Que de la pandemia íbamos a salir mejores fue una mentira piadosa de la que muchos tratamos de autoconvencernos con el mismo éxito que la Agrupación de Cofradías aborda un proyecto en el que medie la ingeniería.

De aquellos aplausos canónicos a las ocho de la tarde que compartías con amados vecinos a los que días antes regateabas los buenos días no vaya a ser que se gastasen, pasamos, en lo que nos duró la apretaera, a la vuelta a nuestro ser animal con todo su catálogo de miserias, zancadillas y demás puntos destacados de nuestro currículo más despreciable (se da una vuelta por Twitter y te entran ganas de que caiga el meteorito -o lanzarlo uno mismo sobre nuestras cabezas- y hacer un format c: mundial).

En este ambiente de Sábado Santo, digo.. depresión, las cofradías (igual que otros muchos colectivos) optaron por sacar lo mejor de sí y remangarse para colaborar en lo posible con quienes más sufrían, alumbraron la esperanza de que teníamos remedio.
Traigo hoy esto porque soy de los que piensa que las cofradías no tienen ningún sentido si no nos ayudan a ser mejores personas.
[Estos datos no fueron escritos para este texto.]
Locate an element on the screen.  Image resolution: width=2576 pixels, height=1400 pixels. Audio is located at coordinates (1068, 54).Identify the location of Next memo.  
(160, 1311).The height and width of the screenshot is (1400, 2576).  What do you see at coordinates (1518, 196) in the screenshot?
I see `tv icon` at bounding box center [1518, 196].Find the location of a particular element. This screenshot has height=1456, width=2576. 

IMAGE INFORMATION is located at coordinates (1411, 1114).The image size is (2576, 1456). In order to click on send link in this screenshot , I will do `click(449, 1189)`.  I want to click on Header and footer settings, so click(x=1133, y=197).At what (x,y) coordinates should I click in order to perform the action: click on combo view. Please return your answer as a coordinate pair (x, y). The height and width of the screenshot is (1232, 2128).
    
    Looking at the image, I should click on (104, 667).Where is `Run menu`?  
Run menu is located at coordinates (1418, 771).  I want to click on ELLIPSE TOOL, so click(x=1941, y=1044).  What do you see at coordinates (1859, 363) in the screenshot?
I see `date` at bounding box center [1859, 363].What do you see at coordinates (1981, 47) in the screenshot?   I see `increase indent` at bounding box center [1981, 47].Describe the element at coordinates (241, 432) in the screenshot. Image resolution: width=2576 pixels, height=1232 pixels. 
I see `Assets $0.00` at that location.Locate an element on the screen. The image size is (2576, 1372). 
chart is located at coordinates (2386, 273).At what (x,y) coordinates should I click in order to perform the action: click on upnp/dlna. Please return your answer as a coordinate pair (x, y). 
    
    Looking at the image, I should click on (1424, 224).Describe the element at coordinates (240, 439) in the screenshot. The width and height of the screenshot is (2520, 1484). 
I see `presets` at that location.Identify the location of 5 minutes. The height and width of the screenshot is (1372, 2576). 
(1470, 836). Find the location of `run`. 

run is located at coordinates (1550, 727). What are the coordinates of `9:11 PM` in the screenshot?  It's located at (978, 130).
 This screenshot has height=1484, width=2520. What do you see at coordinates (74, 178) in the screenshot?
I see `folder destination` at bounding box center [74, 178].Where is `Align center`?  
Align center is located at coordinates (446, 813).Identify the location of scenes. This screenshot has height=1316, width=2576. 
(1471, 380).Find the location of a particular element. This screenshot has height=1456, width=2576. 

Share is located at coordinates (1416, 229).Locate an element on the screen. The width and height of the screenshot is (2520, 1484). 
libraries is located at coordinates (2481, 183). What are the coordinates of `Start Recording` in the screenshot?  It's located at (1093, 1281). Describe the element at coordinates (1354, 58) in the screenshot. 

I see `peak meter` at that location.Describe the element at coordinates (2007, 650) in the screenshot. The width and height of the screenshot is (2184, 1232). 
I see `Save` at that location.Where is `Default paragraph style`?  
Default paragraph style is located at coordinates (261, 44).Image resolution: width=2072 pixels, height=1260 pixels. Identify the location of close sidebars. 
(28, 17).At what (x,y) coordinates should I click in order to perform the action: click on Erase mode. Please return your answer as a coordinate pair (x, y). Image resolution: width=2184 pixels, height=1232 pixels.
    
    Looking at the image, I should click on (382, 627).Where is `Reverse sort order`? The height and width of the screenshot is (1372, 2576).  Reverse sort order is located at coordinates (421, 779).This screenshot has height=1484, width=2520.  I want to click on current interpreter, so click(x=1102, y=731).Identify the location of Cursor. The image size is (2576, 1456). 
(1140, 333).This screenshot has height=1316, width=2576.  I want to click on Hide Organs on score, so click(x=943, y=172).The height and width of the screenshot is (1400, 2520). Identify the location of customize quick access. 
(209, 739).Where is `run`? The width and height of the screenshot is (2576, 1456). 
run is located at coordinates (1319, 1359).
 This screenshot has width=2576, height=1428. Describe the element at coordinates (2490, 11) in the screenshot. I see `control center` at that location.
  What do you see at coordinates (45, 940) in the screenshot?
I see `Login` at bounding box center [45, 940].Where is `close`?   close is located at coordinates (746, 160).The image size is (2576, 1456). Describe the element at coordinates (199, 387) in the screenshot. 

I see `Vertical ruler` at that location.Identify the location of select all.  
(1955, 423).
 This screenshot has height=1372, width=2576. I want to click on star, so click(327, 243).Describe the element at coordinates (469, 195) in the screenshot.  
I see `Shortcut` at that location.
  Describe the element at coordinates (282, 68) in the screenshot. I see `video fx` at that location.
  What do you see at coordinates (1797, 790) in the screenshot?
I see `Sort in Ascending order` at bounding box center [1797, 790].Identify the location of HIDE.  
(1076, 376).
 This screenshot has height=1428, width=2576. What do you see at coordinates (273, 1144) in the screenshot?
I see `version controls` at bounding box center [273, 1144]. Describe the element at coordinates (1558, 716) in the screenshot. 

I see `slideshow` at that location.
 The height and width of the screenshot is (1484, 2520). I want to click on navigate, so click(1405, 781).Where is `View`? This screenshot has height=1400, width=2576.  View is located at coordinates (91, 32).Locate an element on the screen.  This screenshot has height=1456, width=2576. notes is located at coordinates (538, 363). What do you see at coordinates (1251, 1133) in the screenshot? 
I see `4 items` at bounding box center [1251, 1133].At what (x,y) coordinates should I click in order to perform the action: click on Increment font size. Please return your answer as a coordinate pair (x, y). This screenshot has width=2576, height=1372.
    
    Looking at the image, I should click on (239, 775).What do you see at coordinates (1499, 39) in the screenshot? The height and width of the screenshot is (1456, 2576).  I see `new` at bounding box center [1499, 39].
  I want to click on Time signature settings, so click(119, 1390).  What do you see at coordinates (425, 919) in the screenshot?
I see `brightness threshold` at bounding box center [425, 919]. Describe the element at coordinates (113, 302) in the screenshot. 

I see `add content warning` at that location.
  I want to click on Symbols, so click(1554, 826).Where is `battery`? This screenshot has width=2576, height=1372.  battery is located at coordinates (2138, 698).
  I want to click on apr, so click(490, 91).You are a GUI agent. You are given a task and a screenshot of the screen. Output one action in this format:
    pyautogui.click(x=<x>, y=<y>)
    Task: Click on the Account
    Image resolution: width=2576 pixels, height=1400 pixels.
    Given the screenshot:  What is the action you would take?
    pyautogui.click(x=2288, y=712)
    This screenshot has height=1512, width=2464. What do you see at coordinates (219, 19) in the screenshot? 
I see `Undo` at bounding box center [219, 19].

Los bordados, las marchas, las mecidas, las imágenes, los cultos, los pregones y carteles, no dejan de ser atrezzo y elementos muy bonitos (o de chillar en dirección noroeste), de una función que nos llena los ojos y oídos pero que debe tener un fondo más allá del atractivo estético.

Por eso entre tanto Putin, odio y mala leche, encontrar el abrazo de gente a la que echas de menos, coger la mano de quien sabes que necesita que estés ahí, arropar a quien ha perdido a su padre o madre, rezar con quien tiene un familiar enfermo y se aferra a la esperanza que Ellos le otorgan o unirse para que familias tengan algo que echarse a la boca, si tu Cristo o Virgen sirven para demostrar que tu corazón está para algo más bombear sangre, entonces todo tendrá un sentido y seremos más cofrades y mejores.